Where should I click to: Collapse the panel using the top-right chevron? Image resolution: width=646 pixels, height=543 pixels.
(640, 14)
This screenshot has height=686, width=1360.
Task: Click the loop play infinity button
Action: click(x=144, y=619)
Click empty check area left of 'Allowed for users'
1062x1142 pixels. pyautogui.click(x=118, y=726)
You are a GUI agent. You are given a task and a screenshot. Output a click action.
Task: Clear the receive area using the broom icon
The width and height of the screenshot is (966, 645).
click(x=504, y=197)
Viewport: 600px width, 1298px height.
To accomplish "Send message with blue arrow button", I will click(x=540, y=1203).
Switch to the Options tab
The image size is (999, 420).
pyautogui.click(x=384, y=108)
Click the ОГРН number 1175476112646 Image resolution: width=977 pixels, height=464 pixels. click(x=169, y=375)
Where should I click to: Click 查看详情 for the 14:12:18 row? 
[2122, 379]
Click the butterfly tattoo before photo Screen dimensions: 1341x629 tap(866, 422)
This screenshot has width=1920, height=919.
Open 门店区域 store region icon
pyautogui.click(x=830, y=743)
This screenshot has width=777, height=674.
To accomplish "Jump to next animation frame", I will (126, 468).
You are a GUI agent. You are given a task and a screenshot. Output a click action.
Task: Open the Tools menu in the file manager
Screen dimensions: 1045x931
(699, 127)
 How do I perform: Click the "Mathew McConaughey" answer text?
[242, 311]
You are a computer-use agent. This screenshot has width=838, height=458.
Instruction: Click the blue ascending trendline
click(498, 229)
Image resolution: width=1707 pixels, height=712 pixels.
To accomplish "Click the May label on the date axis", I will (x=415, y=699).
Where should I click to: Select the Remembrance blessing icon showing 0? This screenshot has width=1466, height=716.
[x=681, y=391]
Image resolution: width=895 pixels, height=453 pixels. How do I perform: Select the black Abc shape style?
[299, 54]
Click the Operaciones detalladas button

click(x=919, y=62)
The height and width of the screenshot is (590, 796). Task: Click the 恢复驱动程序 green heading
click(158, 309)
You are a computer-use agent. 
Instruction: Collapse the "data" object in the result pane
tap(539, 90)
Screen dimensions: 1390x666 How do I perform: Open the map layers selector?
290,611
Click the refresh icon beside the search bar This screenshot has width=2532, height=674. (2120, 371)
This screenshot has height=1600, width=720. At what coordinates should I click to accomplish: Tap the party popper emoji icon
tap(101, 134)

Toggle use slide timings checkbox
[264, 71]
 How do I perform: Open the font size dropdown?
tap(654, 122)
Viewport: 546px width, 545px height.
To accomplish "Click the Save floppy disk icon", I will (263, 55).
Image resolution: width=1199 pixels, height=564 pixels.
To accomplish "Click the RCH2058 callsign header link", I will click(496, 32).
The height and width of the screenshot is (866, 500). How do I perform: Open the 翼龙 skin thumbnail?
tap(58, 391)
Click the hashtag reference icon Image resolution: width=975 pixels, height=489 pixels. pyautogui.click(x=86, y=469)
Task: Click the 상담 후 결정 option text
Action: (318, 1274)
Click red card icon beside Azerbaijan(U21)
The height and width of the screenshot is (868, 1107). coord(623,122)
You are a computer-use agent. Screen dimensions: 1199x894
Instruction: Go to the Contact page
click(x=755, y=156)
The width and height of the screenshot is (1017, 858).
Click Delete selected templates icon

--------

> _Problem statement_
Go through the listing above and return each line where the word "agent" occurs.

> _Exercise output_
You are a GUI agent. You are given a task and a screenshot. Output a click action.
You are a GUI agent. You are given a task and a screenshot. Output a click action.
You are a computer-use agent. This screenshot has width=838, height=458.
You are a computer-use agent. 
You are a computer-use agent. Screen dimensions: 1199x894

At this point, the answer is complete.